Hacker News new | comments | show | ask | jobs | submit login
Show HN: Datasette – Create and publish an API for SQLite databases (simonwillison.net)
269 points by simonw 66 days ago | hide | past | web | favorite | 44 comments

A couple of demos:

https://fivethirtyeight.datasettes.com/ contains SQLite versions of every CSV published by the FiveThirtyEight crew to https://github.com/fivethirtyeight/data

I built a separate tool on top of pandas which can mass-convert CSVs to SQLite - https://github.com/simonw/csvs-to-sqlite - so building the database for https://fivethirtyeight.datasettes.com/ is now a one-liner:

    csvs-to-sqlite ~/fivethirtyeight/data fivethirtyeight.db
https://parlgov.datasettes.com/ uses the SQLite database from http://www.parlgov.org/ - this is a more interesting demo as it includes things like SQL views - e.g. https://parlgov.datasettes.com/parlgov/view_election

Both of these demos are served through Cloudflare - since the URL to each database incorporates a sha256 hash of the database contents, I can send a far-future cache expiry header on everything.

> since the URL to each database incorporates a sha256 hash of the database contents

Small nitpick: It incorporates a SHA-256 prefix, i.e. a greatly reduced SHA-256 hash, so the cryptographic integrity guarantees no longer hold.

> send a far-future cache expiry header on everything

If you really want to do that, you should include the full SHA-256 hash in the URL. If you want to shorten the URL, use a more compact encoding (e.g. Base64 or Ascii85, hex).

Alternatively, make it optional (but I admit this probably defeats the purpose): Short URLs without hash and short expiration, long URLs with hash and eternal expiration.

I don’t need cryptographic guarantees because I’m not dealing with untrusted data: if you want to screw up Datasette’s caching model by deliberately creating two different databases with the same sha256 prefix then go ahead - you’ll only be hurting your own deployment. As such I figured that if a SHA prefix is good enough for common usage of git, it’s good enough for me.

See also: PostgREST, which turns a PostgreSQL database into a rest API.


PostgREST looks fantastic. Anyone used it in production?

I use postgrest for several projects. I have an issue with crashing occasionally (once in months) for no obvious reason (to me). I solved it by continously checking the status and automatically restarting it if it's down. Otherwise great.

Yes, with good results. Anything specific you're curious about?

Hi. I'd like to know how you design the database to separate data available via REST and data that is not.

We use a separate schema for the API (that way we can easily version our APIs as well). The API schemas only contain views/function that expose the tables/fields/etc that we want to expose.

SQL View queries get their own REST endpoints or you can use Postgrest like a language agnostic ORM.

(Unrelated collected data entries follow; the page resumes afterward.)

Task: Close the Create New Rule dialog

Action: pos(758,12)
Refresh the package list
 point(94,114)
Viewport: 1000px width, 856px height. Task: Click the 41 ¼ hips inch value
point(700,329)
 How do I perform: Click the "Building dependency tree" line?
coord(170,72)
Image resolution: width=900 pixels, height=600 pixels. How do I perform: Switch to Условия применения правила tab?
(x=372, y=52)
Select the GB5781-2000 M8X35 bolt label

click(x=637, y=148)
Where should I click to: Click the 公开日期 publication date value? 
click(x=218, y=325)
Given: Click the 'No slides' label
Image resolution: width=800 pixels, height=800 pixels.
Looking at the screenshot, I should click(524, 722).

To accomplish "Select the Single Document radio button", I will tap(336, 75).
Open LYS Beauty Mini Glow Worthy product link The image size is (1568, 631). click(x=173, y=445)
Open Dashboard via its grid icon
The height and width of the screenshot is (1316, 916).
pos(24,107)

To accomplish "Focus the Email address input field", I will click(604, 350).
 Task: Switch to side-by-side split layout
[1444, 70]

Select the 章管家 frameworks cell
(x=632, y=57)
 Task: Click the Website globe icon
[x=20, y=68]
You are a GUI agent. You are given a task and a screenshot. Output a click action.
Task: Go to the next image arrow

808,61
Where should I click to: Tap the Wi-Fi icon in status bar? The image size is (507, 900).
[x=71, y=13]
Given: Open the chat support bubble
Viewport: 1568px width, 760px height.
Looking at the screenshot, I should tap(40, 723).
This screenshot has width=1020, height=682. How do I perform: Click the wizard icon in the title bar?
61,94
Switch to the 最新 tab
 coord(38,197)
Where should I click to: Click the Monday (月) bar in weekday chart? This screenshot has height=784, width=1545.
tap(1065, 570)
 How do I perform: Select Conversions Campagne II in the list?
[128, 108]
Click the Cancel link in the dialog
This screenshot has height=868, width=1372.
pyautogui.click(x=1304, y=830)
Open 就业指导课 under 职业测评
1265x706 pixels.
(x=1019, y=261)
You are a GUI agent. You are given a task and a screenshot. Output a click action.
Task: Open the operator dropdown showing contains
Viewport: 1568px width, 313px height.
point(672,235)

Shameless plug: I made something similar a while back - https://github.com/assafmo/SQLiteProxy

Not as fancy as OP's, but runs great in production since last June :-)

Click is nice, but for my money, Fire is what Click should have been. https://github.com/google/python-fire

I love how optinionated Click is, especially around how CLI tools should be documented. I feel like I built a better tool because Click guided me towards best CLI design practices.

The significant downside to click is the slow startup time. Seems to add more than a second to startup in most cases! Still love it though.

shameless plug (for MySql) : https://github.com/o1lab/xmysql

  XMYSQL : One command to generate REST APIs for any MySql 

  > 20+ releases to npm in last 2 weeks. 
  > Have added 'a ton' of features since last shown on HN.

Asynchronous, easily configurable at runtime, and an exemplar of Python code by one of the creators of Django. Quite a treat.

Does Commodore own the trademark for the Datasette name?

This was trademarked by Audio Devices in Stamford, CT, in 1971, which makes sense since the Commodore Datasette likely didn't exist until the Commodore PET was created in 1977. Commodore seemed to use both 'datasette' and 'datassette'. Perhaps Commodore registered the double-S spelling. Perhaps they were challenged by Audio Devices for using the 'datasette' spelling.

well that brought on a surge of nostalgia.

listening to the sound of your programs and data at a few hundred (dozens?) bytes per second :)

Any examples of how it handles pagination? Couldn't find it in the README.md

Good catch, I haven't documented that yet.

There's a hard limit of 1,000 rows allowed to be returned at any one time. This is because the overhead of serializing more JSON that than could potentially lock up the server. If you try to pull more than that back you get a warning that the data has been truncated, e.g. https://fivethirtyeight.datasettes.com/fivethirtyeight-2628d... - in the JSON that shows up as "truncated": true

If that happens to you using raw SQL, it's up to you to implement offset/limit pagination.

If you are looking at a view, the tool implements offset/limit pagination for you e.g. https://parlgov.datasettes.com/parlgov-25f9855/view_election...

For iterating through a raw table, a more efficient mechanism is used: cursor-based pagination. The table is ordered by its primary key (or its rowid if no primary key was specified) and the "next" links say "get the next 100 items where the primary key is greater than this value" - e.g. https://parlgov.datasettes.com/parlgov-25f9855/cabinet_party...

This means even a table with millions of records can be efficiently paginated through - unlike offset/limit which tends to get slow after a few hundred thousand records.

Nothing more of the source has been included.